# Adjustment brush with color - can't get the color I set.



## kbFRL (Mar 28, 2016)

Hi all -
I'd appreciate an explanation of how colored adjustment brushes work.

What I see is that even when I have an absolutely white area
(R,G.B)= (100,100,100)%
on the histogram,
and I select brush color as
H=0;S=100,
which gives a seemingly pure Red, my brush with
(Feather-0, Flow=100 and Density=100) creates
area with
(R,G,B)=(46.5,32,31.6)%
when Exposure = -4.0
or
(83,71.2, 71.0)
when Exposure = -2.0, etc.

So what's behind this, and why it's apparently impossible to get the color set in the "Select the color" box for the brush?
My LR version is 6.5
Best,
--K.


----------



## Johan Elzenga (Mar 28, 2016)

Colors are overlaid (mixed with the underlying pixels) on the picture, because otherwise you would get a complete opaque colored area without any detail (as if you spilled paint on the image). That is why the result always depends on what's underneath the painted area.


----------



## kbFRL (Mar 28, 2016)

Thank you, Johan.
I do understand that there's a mixture, but in my case the area underneath is completely white, so there is no detail whatsoever, and the second component of the mixture is neutral.
The practical case in question is that I got a picture where a street lamp, which is yellow-orange in reality, was rendered by the camera as  purely  white due to a too wide  exposure range,
I tried to color it properly using an adjustment brush - and couldn't...


----------



## Johan Elzenga (Mar 29, 2016)

A common misunderstanding. You think about white as 'no color', but it is 'maximum color'. White is RGB 255, 255, 255, so if you overlay colors on white, that is what happens.


----------



## kbFRL (Mar 29, 2016)

Whether white is called "maximum" color or "no color", is not an issue here (I called in "neutral", though it, probably, better describes  grey). 
The issue is that the color selected by (H,S) pair (and with L assumed to be 50%, I think) and shown as such as the brush color, does not correspond to the observed results.

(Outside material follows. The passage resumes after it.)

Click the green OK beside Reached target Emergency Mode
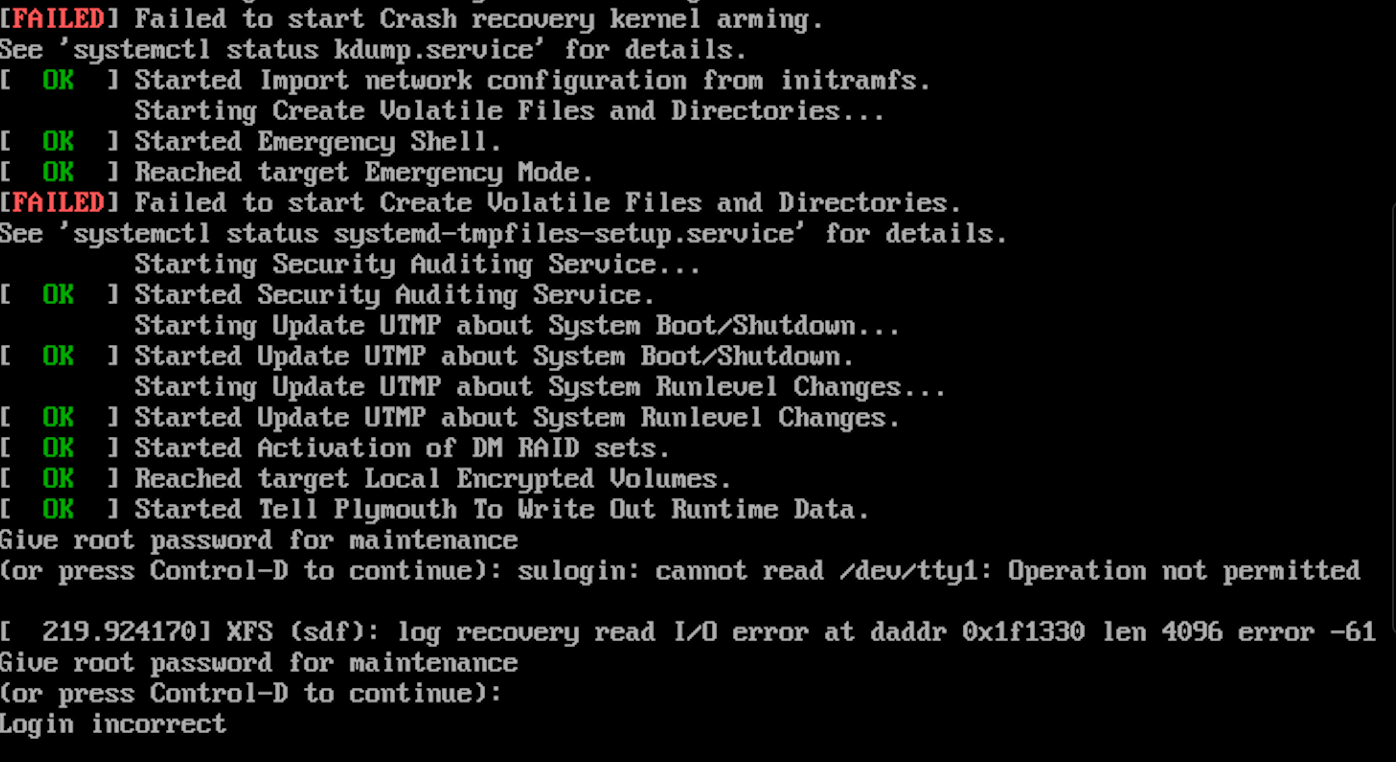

For reasons unknown to me, LR, mixing Red=RGB(255,0,0)=HSL (0,100,50(?)) with White=RGB(255,255,255)=HSL (0,0,100), gives 
Exp=-0->RGB(255,255,255)=          HSL(0,0,100)
Exp=-1->RGB(241.7,227.4,227.2)=HSL(0,36.6.92)
Exp=-2 ->RGB=(212,182,181)=       HSL(2,26.5.77.1)
Exp=-3->RGB=(167,127, 126)=       HSL(1,18.9,57.5)
Exp=-4-> RGB=(116,82,81)=           HSL(2,17.8,38.6)

The practical question remains -  how to get the color one wants to - using a colored adjustment brush?


----------



## Rob_Cullen (Mar 30, 2016)

As I understand 'Brush Color'-
Replace the word 'Color' with 'Tint' 
When you brush with a color set in the brush it will only apply a tint that is affected by the luminance of the underlying pixels. It does not seem possible to brush color on white areas of an image.
It does not work in the same way that a pixel editor brush would work (eg. in Photoshop)
So for practical purposes, all expressions of RGB values are meaningless.
If you want full color  (255,0,0) then you will need to edit in Photoshop.


----------



## kbFRL (Mar 30, 2016)

I agree with you on all points, except " It does not seem possible to brush color on white areas of an image."
It is possible, if you get exposure down, but the color will be not the one you selected for the brush - for R, it will be mixed with G and B in some proportion.
I understand that in "normal" cases this does not matter - one could probably find a brush color which will satisfy one's needs, but when an area is washed out completely - then one must use a different tool, as you mentioned.


----------



## kbFRL (Apr 11, 2016)

I found this old thread:
Adjustment Brush - Color Matching | Adobe Community
which discusses almpost the same topic and offers a way to replace one color with another.


----------